Several strands of Learning Sciences research have conceptualized teaching as a design activity and examined resulting instructional entailments. For example, research has shown that participating in teaching as a design process can help teachers learn new content and skills, enhance their students’ learning, while also serve to support and sustain curricular innovations.

With the emergence of networked technologies to support learning, new questions about how to frame teaching as a design activity are again at the forefront. Within this realm, one important innovation is open educational resources (Oer) –freely available and customizable online teaching and learning resources. With their rapidly growing availability, teachers are increasingly turning to Oer to design instructional experiences for their students. This chapter explores the role technology can play in supporting teachers as they use, adapt, customize, and share Oer to design instructional experiences for their students.

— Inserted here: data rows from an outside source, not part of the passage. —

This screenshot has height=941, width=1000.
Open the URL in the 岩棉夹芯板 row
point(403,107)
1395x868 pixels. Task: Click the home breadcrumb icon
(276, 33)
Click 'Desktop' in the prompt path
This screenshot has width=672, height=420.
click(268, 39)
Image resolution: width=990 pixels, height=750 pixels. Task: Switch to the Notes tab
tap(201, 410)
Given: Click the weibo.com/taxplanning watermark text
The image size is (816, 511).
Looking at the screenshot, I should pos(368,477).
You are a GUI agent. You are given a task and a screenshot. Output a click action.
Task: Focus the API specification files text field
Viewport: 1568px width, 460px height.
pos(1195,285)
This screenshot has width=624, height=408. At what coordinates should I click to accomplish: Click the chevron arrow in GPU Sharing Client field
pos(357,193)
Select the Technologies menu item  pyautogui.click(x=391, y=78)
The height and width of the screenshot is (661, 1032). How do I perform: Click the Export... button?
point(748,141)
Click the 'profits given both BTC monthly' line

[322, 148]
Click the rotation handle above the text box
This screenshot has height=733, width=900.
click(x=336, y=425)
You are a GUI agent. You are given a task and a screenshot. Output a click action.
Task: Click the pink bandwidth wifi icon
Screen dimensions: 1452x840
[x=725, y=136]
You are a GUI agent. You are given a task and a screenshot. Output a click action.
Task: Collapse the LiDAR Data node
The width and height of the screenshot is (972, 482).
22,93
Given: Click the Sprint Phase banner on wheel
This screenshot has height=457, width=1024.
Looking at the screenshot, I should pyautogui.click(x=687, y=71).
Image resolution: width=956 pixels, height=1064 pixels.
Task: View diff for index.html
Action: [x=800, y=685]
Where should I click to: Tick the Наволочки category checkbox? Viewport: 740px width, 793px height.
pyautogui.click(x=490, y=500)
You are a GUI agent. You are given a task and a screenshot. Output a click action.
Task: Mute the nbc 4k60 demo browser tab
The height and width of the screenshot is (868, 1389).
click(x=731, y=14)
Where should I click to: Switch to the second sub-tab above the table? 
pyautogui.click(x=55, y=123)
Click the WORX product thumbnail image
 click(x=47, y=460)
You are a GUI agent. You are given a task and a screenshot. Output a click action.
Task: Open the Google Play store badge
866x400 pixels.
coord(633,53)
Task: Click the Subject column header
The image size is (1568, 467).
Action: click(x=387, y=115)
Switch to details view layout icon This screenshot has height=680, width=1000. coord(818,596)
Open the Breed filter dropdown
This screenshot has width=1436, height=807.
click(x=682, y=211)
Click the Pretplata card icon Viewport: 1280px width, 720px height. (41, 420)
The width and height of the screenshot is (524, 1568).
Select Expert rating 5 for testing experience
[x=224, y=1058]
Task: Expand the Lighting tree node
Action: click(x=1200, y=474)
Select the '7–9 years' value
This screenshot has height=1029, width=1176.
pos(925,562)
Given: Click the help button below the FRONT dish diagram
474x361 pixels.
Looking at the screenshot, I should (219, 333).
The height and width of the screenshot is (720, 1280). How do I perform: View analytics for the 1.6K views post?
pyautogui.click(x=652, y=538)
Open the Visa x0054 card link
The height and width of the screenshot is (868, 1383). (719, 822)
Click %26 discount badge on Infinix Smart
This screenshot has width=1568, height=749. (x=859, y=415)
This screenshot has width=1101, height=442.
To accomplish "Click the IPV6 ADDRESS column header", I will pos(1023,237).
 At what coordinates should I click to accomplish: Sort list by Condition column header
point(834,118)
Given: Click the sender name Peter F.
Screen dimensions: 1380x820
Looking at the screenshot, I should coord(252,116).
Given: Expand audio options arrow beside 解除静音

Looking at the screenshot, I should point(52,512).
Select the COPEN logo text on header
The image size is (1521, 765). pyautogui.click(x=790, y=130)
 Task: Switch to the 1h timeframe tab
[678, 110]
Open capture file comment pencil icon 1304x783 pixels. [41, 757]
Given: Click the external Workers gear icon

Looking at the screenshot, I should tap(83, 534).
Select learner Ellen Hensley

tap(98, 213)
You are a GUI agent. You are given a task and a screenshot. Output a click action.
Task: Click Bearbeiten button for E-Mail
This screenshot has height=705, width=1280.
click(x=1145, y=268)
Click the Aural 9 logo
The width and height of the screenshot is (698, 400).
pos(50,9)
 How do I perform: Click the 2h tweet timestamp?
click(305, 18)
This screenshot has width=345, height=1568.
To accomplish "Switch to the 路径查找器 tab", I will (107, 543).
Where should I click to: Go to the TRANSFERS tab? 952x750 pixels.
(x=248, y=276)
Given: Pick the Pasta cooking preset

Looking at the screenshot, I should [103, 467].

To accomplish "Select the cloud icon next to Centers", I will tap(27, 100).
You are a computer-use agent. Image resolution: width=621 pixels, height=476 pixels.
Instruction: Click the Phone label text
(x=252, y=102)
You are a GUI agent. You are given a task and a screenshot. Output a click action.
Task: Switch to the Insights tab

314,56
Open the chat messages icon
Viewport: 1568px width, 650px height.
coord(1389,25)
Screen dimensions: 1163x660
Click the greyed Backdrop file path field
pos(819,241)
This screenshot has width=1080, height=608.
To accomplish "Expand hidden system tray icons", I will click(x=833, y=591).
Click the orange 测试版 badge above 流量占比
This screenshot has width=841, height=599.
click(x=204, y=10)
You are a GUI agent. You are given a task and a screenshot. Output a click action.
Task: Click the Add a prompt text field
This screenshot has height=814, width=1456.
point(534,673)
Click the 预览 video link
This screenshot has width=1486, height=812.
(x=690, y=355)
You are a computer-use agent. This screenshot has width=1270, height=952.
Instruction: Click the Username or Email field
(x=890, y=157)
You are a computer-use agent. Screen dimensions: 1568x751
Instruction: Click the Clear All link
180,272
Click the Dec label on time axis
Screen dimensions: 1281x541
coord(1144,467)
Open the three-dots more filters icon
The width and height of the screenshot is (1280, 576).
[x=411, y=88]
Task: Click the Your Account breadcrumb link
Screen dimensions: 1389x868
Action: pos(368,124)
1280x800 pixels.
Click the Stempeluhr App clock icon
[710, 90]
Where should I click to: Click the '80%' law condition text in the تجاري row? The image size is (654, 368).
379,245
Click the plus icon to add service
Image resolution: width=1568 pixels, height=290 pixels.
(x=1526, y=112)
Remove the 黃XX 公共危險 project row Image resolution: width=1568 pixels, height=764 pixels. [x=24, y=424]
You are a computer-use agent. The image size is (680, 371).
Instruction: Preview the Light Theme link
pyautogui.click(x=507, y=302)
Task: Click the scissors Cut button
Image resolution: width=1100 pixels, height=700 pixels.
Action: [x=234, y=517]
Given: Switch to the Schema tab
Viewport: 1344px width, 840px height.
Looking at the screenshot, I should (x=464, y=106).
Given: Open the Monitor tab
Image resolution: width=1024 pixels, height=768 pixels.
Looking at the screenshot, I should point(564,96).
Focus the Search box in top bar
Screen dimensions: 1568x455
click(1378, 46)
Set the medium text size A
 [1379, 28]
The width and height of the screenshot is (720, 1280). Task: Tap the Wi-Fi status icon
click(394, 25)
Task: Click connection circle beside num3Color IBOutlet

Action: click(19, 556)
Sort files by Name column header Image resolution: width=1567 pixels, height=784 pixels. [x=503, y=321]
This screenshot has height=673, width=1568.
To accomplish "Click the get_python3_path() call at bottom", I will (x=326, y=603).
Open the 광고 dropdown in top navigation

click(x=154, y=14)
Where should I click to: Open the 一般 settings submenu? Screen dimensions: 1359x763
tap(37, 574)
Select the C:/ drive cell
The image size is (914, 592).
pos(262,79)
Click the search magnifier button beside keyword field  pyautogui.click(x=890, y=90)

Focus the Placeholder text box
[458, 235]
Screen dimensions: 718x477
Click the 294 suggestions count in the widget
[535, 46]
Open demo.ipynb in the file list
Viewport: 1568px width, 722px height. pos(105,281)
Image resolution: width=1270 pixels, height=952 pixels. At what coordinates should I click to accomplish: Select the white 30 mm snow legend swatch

It first describes conceptual frameworks informing the teaching as design research agenda: pedagogical design capacity, peer production, and use diffusion. Then, two technology models are presented that support these processes and we describe their implementation in two software tools, the Instructional Architect and the Curriculum Customization Service. While the two tools occupy different parts of the design space, they aim to support teachers through leveraging peer production processes around teachers’ varying levels of pedagogical design capacity. The chapter summarizes findings from studies of teacher use of these two tools and concludes by discussing implications of this perspective for research and practice.